» TO DO: In the passage on expanding into new markets, reproduce word for word everything from "For example, Sujay" down to "HQ in Germany.".

» PASSAGE:
--------------------

Third, assuming you don't have experience running a business in the market where you are expanding, it's important to visit in person and get a sense of the local culture and business ecosystem. If you do not visit frequently, you risk creating friction between your local team/partners and the headquarters. Nothing beats the first-hand experience of meeting locals and doing business on the ground.

For example, Sujay Tyle, founder of Balderton investment Frontier Car Group, is an extreme example of this. He visits every market where they operate every quarter, covering Nigeria, Pakistan, Turkey, Chile, Indonesia, and Mexico, plus HQ in Germany.

Once you allocate more resources, assign a budget per market, and visit in person, you have two options:

  1. Open a representative office
  2. Keep on relying on a service provider on the ground

Both approaches have merits; here you go the breakdown of pros and cons:

Double down different strategies:

Expansion strategy



Setting up a representative office

- Relatively inexpensive 

- In most countries, the entity can be converted to a foreign-owned business at a later point 

- You can start recruiting talent 

- In many countries, such a setup does not let you collect revenues 

- In some markets setting up such an entity is a bit complex and will take longer than the regular foreign-owned type of incorporation 

- You will need to manage a new entity, work permits, tax filing, accounting 

Relying on a service provider

- Less expensive 

- You do not need to deal with company formation compliance yet 

- You will be dealing with fewer service providers

- Less control as most work will be outsourced 

Dropbox case study

When Dropbox opened their office in Dublin their support team noticed how letting know users that they are based in "Europe" or "Dublin" would result in a noticeable warming. Dropbox was not another foreign company, they were "local."

--------------------

Target position records

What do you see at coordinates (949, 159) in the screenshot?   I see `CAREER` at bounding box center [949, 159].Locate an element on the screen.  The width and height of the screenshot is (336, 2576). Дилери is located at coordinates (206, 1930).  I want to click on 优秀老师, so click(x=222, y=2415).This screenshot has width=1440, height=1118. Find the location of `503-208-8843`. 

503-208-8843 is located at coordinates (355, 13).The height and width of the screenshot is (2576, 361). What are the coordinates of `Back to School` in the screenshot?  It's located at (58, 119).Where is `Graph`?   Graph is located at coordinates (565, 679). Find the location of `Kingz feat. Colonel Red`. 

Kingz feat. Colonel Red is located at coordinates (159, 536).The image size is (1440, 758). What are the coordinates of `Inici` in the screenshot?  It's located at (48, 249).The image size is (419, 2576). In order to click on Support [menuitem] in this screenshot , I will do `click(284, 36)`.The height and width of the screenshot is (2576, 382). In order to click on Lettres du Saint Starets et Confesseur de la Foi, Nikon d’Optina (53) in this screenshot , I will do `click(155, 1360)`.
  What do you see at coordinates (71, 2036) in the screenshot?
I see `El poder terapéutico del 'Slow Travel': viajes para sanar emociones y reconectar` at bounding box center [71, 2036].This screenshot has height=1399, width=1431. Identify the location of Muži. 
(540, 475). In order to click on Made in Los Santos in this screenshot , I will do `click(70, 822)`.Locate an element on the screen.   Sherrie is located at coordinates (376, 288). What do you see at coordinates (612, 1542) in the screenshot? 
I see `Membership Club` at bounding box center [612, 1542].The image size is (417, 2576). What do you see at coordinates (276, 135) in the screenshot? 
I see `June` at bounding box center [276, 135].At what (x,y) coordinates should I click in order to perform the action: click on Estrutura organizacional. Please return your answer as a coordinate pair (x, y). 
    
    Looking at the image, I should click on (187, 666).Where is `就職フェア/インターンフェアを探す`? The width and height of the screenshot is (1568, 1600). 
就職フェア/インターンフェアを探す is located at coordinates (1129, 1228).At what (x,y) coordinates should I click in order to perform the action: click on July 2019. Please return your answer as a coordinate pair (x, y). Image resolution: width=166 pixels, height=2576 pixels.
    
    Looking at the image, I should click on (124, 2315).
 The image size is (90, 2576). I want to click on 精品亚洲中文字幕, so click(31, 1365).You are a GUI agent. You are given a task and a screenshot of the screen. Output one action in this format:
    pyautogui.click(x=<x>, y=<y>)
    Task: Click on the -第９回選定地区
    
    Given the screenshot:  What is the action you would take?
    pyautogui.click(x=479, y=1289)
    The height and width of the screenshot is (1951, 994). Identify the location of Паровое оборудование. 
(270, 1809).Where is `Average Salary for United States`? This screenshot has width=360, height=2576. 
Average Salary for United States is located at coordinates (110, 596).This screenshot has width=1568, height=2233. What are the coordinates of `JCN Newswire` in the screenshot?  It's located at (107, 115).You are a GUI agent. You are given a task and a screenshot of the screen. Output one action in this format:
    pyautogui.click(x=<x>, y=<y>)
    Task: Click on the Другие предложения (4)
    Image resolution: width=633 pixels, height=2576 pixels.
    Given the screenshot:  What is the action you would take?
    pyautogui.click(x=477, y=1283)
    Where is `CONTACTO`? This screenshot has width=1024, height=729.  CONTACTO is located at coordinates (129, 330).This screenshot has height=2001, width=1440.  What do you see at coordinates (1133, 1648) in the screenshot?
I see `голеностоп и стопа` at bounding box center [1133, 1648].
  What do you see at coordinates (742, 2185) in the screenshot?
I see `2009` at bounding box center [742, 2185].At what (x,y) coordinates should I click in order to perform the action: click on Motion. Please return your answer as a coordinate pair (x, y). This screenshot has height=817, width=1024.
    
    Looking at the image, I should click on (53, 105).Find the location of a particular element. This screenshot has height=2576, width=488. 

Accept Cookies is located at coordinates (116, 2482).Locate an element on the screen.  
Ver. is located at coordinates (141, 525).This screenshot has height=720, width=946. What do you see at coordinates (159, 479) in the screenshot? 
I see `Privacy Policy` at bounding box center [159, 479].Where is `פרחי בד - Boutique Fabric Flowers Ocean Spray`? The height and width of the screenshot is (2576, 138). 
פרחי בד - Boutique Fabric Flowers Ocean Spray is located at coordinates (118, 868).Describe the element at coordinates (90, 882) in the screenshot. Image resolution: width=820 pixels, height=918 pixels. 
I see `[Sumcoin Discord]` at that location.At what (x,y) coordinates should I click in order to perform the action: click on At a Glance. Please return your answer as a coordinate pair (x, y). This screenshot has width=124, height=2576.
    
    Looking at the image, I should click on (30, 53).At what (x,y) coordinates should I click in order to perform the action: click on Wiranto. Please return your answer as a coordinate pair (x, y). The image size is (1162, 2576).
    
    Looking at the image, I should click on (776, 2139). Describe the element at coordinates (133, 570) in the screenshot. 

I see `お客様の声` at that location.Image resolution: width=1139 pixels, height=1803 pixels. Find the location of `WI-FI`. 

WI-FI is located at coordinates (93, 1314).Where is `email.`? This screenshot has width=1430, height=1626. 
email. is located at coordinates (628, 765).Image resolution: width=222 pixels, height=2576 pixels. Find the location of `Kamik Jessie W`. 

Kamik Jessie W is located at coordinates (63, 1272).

--------------------

» TASK ANSWER:
For example, Sujay Tyle, founder of Balderton investment Frontier Car Group, is an extreme example of this. He visits every market where they operate every quarter, covering Nigeria, Pakistan, Turkey, Chile, Indonesia, and Mexico, plus HQ in Germany.